In this embodiment, the liquid pushing member 10 is an axial rotation member disposed on the outer peripheral surface of the inner rotor 8, and the liquid blocking member 11 is an axial rotation member disposed on the inner peripheral surface of the pump housing 7, wherein the outer peripheral surface of the liquid pushing member 10 is disposed on the inner peripheral surface of the pump housing 7, so that the solution in the intermediate tank 9 can be pushed to rotate along with the rotation, and in order to reduce the friction force when the liquid pushing member 10 and the liquid blocking member 11 contact each other, the liquid pushing member 10 is disposed as an axial rotation member in this embodiment, so that when the two contact each other, the two rotate relatively to each other, thereby effectively avoiding the direct collision between the two and reducing the friction force. When the inner rotor 8 rotates, the liquid pushing member 10 of the axial rotation structure can reduce the frictional force of the inner rotor 8 on the inner peripheral surface of the pump housing 7, and the liquid blocking member 11 can elastically move in the radial direction and can also reduce the frictional force on the outer peripheral surface of the inner rotor 8. The driving load of the motor 6 can be reduced through the structure, the working power of the motor 6 can be greatly converted into the driving acting force of the solution, and the structure enables the single motor 6 to realize synchronous driving of the plurality of pump bodies, so that the balance of the solution entering and extruding of the solution in the dialyzer is realized. Therefore, the present embodiment preferably employs a method in which the waste dialysate pump 1, the dialysate pump 2, the first concentrate pump 3, and the second concentrate pump 4 are coaxially connected and driven by the motor 6 in a unified manner.

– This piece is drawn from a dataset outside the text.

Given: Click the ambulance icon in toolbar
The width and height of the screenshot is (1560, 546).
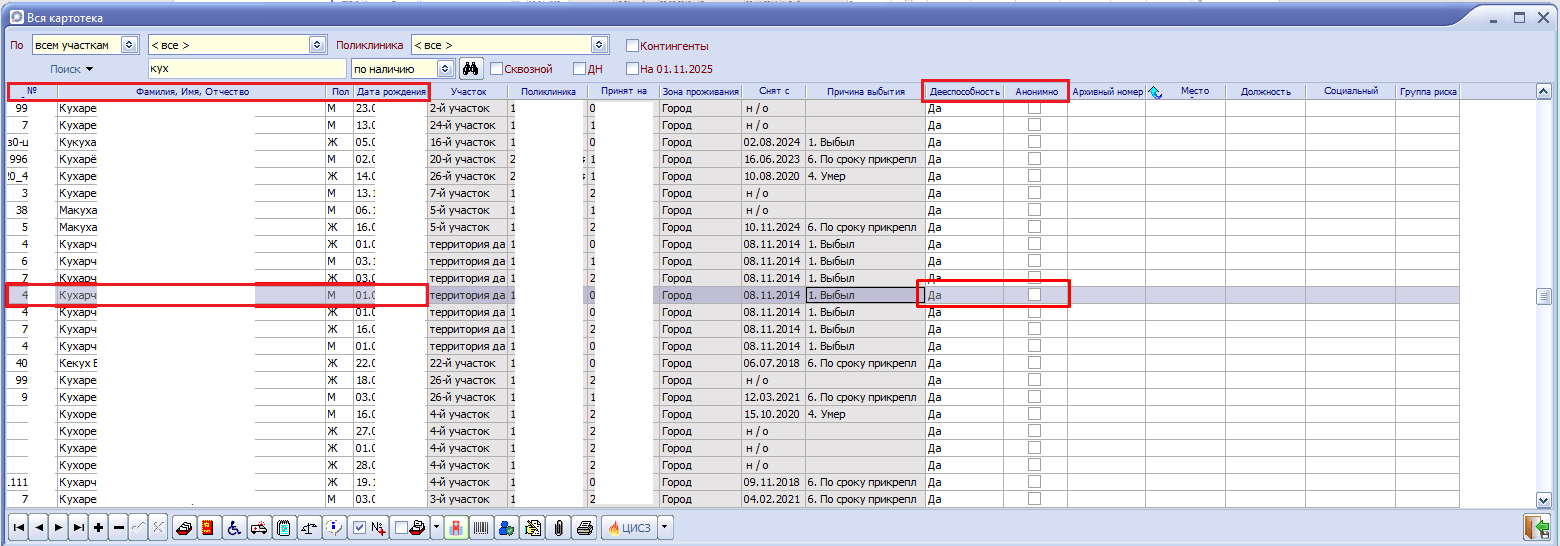Looking at the screenshot, I should 257,528.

The output volume per chamber of the dialysate waste pump 1, the dialysate pump 2, the first concentrate pump 3, and the second concentrate pump 4 of the present embodiment is calculated by converting a flow of a certain amount of dialysate per minute (for example, 500 ml/min) in a conventional hemodialysis treatment as an intermediate point, and adjusting the reverse osmosis water, the first concentrate, and the second concentrate to finally determine a ratio based on the ion concentration of the electrolytes, potassium, sodium, calcium, chloride, magnesium, and the like in the blood of a normal person, so that the output volume per chamber can reach the electrolyte ion concentration in the blood of a human body. After the output of each cavity of the dialysate is determined, the output of each cavity of the dialysate waste liquid pump 1, the dialysate pump 2, the first concentrate pump 3 and the second concentrate pump 4 is respectively determined according to the output of each cavity, and then the width of the intermediate groove 9 in the card groove pump and the thickness of the pump shell 7 are adjusted to realize the purpose. After the output of each cavity of each card slot pump is determined, the rotating speed of the card slot pump can be adjusted according to the requirement of clinical treatment so as to realize linear and quantitative adjustment of dialysate flow within the range of 50-1200 ml/min, thus completely meeting the requirement of conventional hemodialysis treatment. Particularly, the device can meet the requirement of overhigh or overlow flow, such as the flow requirement of continuous slow hemodialysis filtration equipment (CRRT), and can be applied to ICU (intensive care unit) to rescue critical patients with multiple organ failure at low flow.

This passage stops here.